La sologamia, intencionalmente o no, obligó al derecho a mirarse en el espejo y a no gustarle del todo lo que vio. Expuso que la definición de ‘matrimonio’ era más frágil y circunstancial de lo que sus defensores admitían. No se trataba de proteger la santidad de nada, sino de la incapacidad estructural para procesar una solicitud que rompía la lógica binaria del sistema. El problema no era el solicitante; el problema era un software legal que no tenía una línea de código para una variable que es igual a sí misma.
El Legado: Una Broma Seria
El veredicto, como era de esperar, fue negativo.
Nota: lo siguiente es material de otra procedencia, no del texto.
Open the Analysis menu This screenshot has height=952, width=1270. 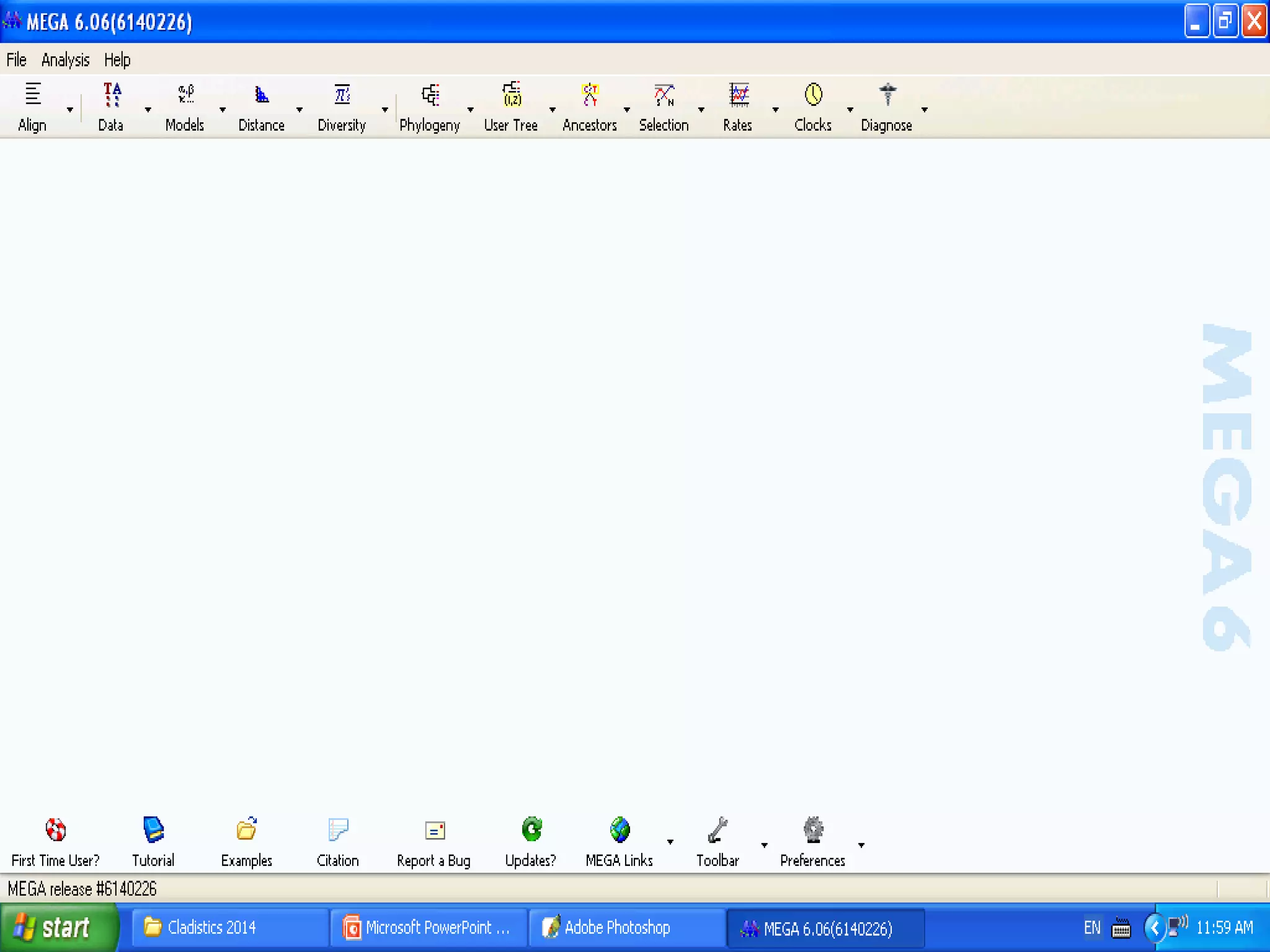(x=65, y=60)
No se puede celebrar un contrato con uno mismo. El caso fue archivado y el mundo siguió girando. Pero el punto ya estaba hecho. El legado de este intento no es una victoria o una derrota legal, sino el éxito de una performance. Fue una broma ejecutada con la máxima seriedad, una pieza de arte conceptual presentada en un juzgado. Demostró que las instituciones más solemnes pueden ser puestas en jaque por la pregunta más simple y extraña.
Al final, la verdad incómoda que nos dejó este episodio es que el matrimonio, como tantas otras cosas, es una convención. Un acuerdo práctico con una capa de romanticismo encima. Y que, a veces, se necesita a alguien dispuesto a llevar la lógica del individualismo hasta sus últimas consecuencias para recordarnos que las reglas del juego son, en gran medida, inventadas. Y como todo lo inventado, algún día puede ser reinventado o, como en este caso, simplemente exhibido en su elegante y funcional absurdo.